Seit welchem Jahr arbeitete Oskar Kanehl laut dem Textauszug über ihn als Dramaturg und Theaterregisseur in Berlin?

#### Textauszug:
⟨

In seiner differenzierten Analyse hält Wolfgang Haug Kanehl einerseits die grundlegend wichtige Erkenntnis zugute, dass "ein Rätesystem nicht unter den Einfluss von Parteien geraten darf, um dem Massenwillen Ausdruck verleihen zu können". Andererseits bescheinigt er ihm eklatante erkenntnistheoretische Defizite und einen ausgesprochenen Unwillen, kritische Fragen zuzulassen und eigene Positionen zu überdenken. Andere Rätekommunisten, wie etwa Otto Rühle, waren selbstkritischer und wurden ausgeschlossen.


Theater

Oskar Kanehl war seit 1921 Dramaturg und Theaterregisseur bei mehreren großen Theaterhäusern in Berlin. Sie gehörten den jüdischen Rotter-Brüdern und spielten leichte und ernste Unterhaltung. Kanehl sah sich einerseits als "Revolutionshetzer", während er andererseits in seinem bürgerlichen Beruf als Dramaturg für Lustspiele und Komödien dem Broterwerb nachging.

Diese auf den ersten Blick merkwürdige Doppelexistenz irritierte auch Jahrzehnte später noch mehrere BeobachterInnen. Kanehl weigerte sich strikt, das Theater revolutionär zu verändern, um damit dem alten System Legitimation zu verschaffen oder es zu "erneuern".

Dabei schuf Kanehl auch anspruchsvolle Inszenierungen von Arthur Schnitzler, Henrik Ibsen, Oskar Wilde und Gerhart Hauptmann. "Seine langjährige Tätigkeit am Theater spricht dafür, dass er seine 'Doppelexistenz' sehr gut ausbalancieren konnte", betont Haug. Obwohl die Vorstellungen sehr gut besucht waren, wurden sie, wie fast alle Aufführungen, im bürgerlichen und linksliberalen Feuilleton heftig kritisiert. Mit antisemitischem Unterton schrieben rechte Blätter von einer "Verlotterung und Verrotterung" des Theaters und wetterten gegen angeblich zu seichte Unterhaltung und "Amerikanisierung" bei den Rotter-Theatern.

Kanehl selbst mischte sich durchaus mit provokativen Mitteln in den Theaterbetrieb ein. So störte er durch penetrantes Flötenspiel (!) aus dem Hinterhalt die Uraufführung des "progressiven" Stückes "Die Exzesse" des von ihm abgelehnten Arnold Bronnen und löste damit einen handfesten Theaterskandal aus. Bronnen biederte sich in späteren Jahren den Nazis an, um sich nach 1955 dem autoritären Staatssozialismus in der DDR zuzuwenden. Kanehl lag also mit seiner frühen unkonventionellen "Kritik" an dem schillernden Bronnen gar nicht so falsch.

Seine politische Erfolglosigkeit und die Umdichtung einiger seiner Gedichte durch die Nazis machten Kanehl sehr zu schaffen. Als er 1929 geschwächt durch einen Malariaanfall von einem Balkon aus dem vierten Stockwerk fiel und starb, blieb für viele seiner Freundinnen und Freunde unklar, ob es ein Suizid war. Dagegen sprach, dass er beim Theater gerade neue Projekte in Angriff nahm und neue politische Vorträge vorbereitete.

⟩

#### Daten:

⟨

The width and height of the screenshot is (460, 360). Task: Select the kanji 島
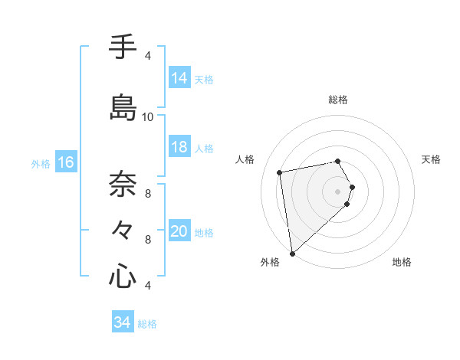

⟩

#### Ergebnis folgt:
Seit 1921.